Lewis, Taquechel Seek to Quantify Deterrence
Continuing the collaboration that they began in 2009 in Ted Lewis’ Critical Infrastructure Protection course, which led to an article on transfer threat analysis. CHDS alumni Eric Taquechel and Dr. Lewis recently published their second article in support of risk management advancement. While a student at CHDS Taquechel and Dr. Lewis developed a philosophy and quantitative techniques for measuring the deterrence effectiveness of critical infrastructure security measures. This resulted in a paper published in the July 2012 Homeland Security Affairs Journal: “How to Quantify Deterrence and Reduce Critical Infrastructure Risk.”
1) This paper formally makes a case for the importance of measuring deterrence. Equally significantly, it makes the case for, and shows how to, incorporate measurable deterrence metrics into established probabilistic risk analysis techniques. This is important because critical infrastructure risk data is then more robust and reflects our beliefs on would-be attacker preferences. It shows how to evaluate return on investment of deterrence investments, as the notional data supporting the deterrence quantification equations uses notional investment (dollar) information.
The paper discusses the historical work that lends to a quantitative approach to measuring deterrence. It draws from concepts in well-established operations research and decision making fields such as game theory and utility theory. It offers directions for future work, citing advances in decision theory and other considerations.
2) The key to Taquechel and Lewis’ approach is to consider two temporal states: before deterrence measures and after deterrence measures. Before deterrence measures, the gain an attacker would achieve from attacking one critical infrastructure is compared to the aggregate gains they could achieve from all possible infrastructure attacks under consideration. That comparison yields a ratio, which is treated as a proxy for attacker intent: the probability that a specific attack is desired. After hypothetical deterrence measures, the new gain from one possible attack is compared to aggregate new gains of all possible attacks, and new intent values are calculated. For individual attack options, deterrence is quantified as the extent to which the “before” intent differs from the “after” intent. But, then the “after” intent is applied to the attacker’s new gain, expressed as a probabilistic risk equation, to produce what the authors call an unconditional risk value. The unconditional designation reflects the likelihood that the attacker desires to attack that infrastructure, coupled with the likelihood they would succeed in producing a consequence if they decided to initiate an attack. The effects of new security measures are thus reflected twice in the “after” risk value; and the authors justify this double-counting.
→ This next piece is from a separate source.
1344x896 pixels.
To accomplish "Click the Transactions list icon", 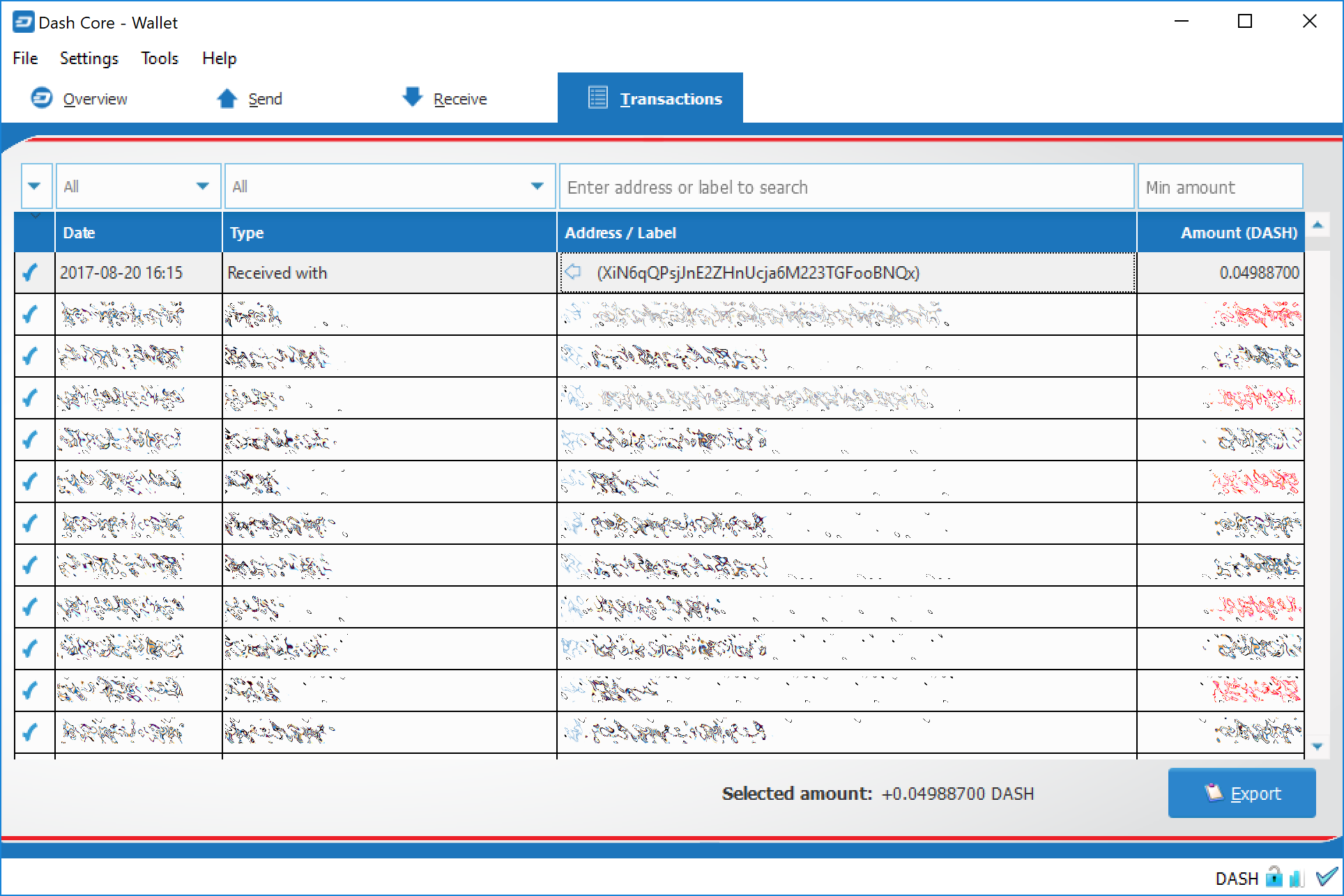I will point(597,98).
Throughout the process of developing this paper, Taquechel and Lewis were reminded that one challenge to acceptance of new risk methodologies is tailoring them to fit the particular characteristics of different infrastructure sectors, local politics, and other issues. Their methodology is thus deliberately general enough so that it can be modified without sacrificing basic principles, and tries to balance the reality of local variance with the equally salient reality of need for broad applicability. For instance, the case study in this article leverages notional data from one specific probabilistic risk analysis tool. However, industry or government agencies which would use the deterrence measurement methodology proposed in the article may prefer risk data input from a different model. The general deterrence measurement approach proposed in the article would still be applicable; the entering data would be from a different source.
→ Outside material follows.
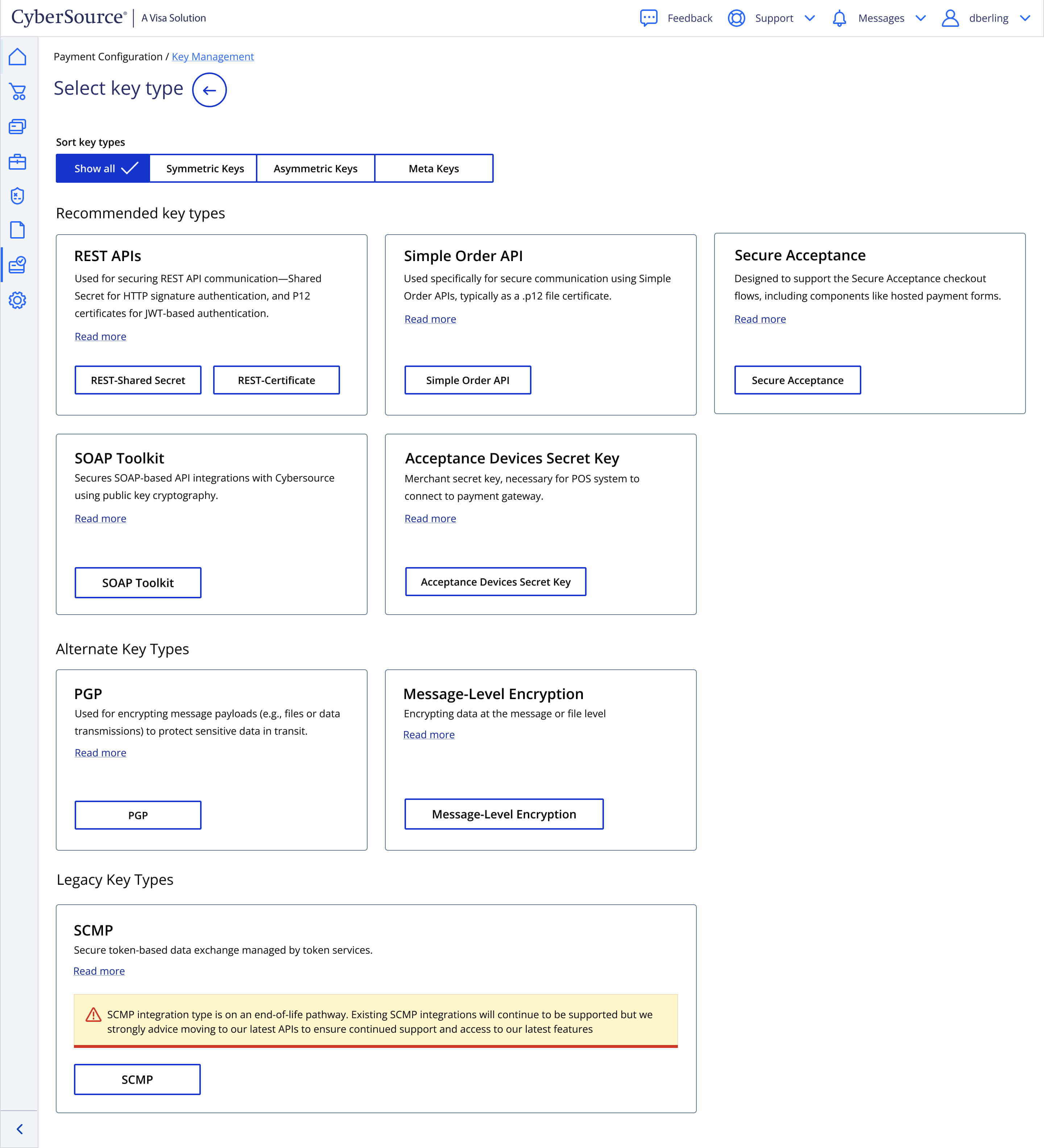Filter by Symmetric Keys
This screenshot has height=1148, width=1044.
(x=204, y=169)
Taquechel and Lewis also believe another challenge with risk management is that there are different schools of thought on the technical approach to risk analysis: most notably, probabilistic risk assessment and operations research. There is an abundance of excellent work in both fields of study, and their differences are highlighted in various articles, government reports, and other sources. So, the authors set out to propose a methodology that drew from elements within both fields. Both fields have valuable techniques and concepts to inform an approach to measure critical infrastructure deterrence.
3) Taquechel and Lewis’ motivation to pursue this effort originated from their attendance at port security discussions at their jobs. These discussions largely centered on the importance of deterrence in maritime security operations and regulatory enforcement, but often the question, “well, how do we quantify deterrence” would be raised. Given that quantitative risk analysis methods support maritime critical infrastructure security policy and tactics, the importance of quantifying deterrence became evident. Thus, the authors decided to take this challenge on. They speculate that agencies with maritime security responsibilities may eventually be called upon to provide quantitative metrics on deterrence operations, and so this methodology would support that contingency.
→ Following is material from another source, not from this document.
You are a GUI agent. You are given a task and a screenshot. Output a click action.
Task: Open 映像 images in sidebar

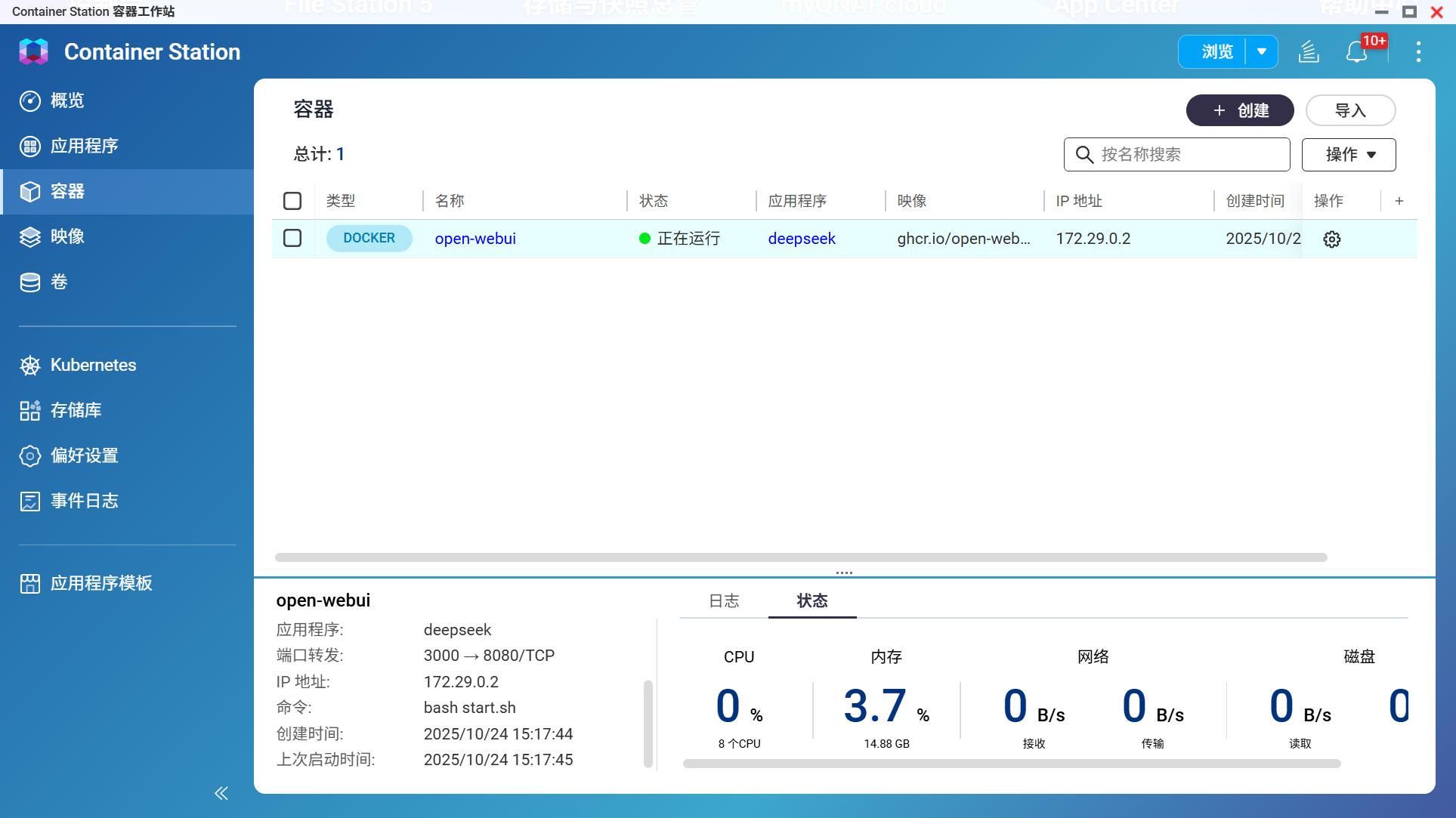click(67, 236)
“Again, the CHDS program helped contribute to the discourse on real-world problems,” Taquechel and Lewis said. “The CHDS program is not intended to create mathematicians, or to teach students deterrence theory and game theory. But, because of the strong instructor-student relationships, the great relationships between the center and DHS agencies and the center’s linkages to other fields of study, there are plenty of opportunities to apply concepts from those fields to current and emerging critical infrastructure risk management issues, in an actionable way. As practitioners and those who educate them, we have an obligation to solve problems, and combining the strengths of different schools of thought into one approach could be the best way to solve those problems.”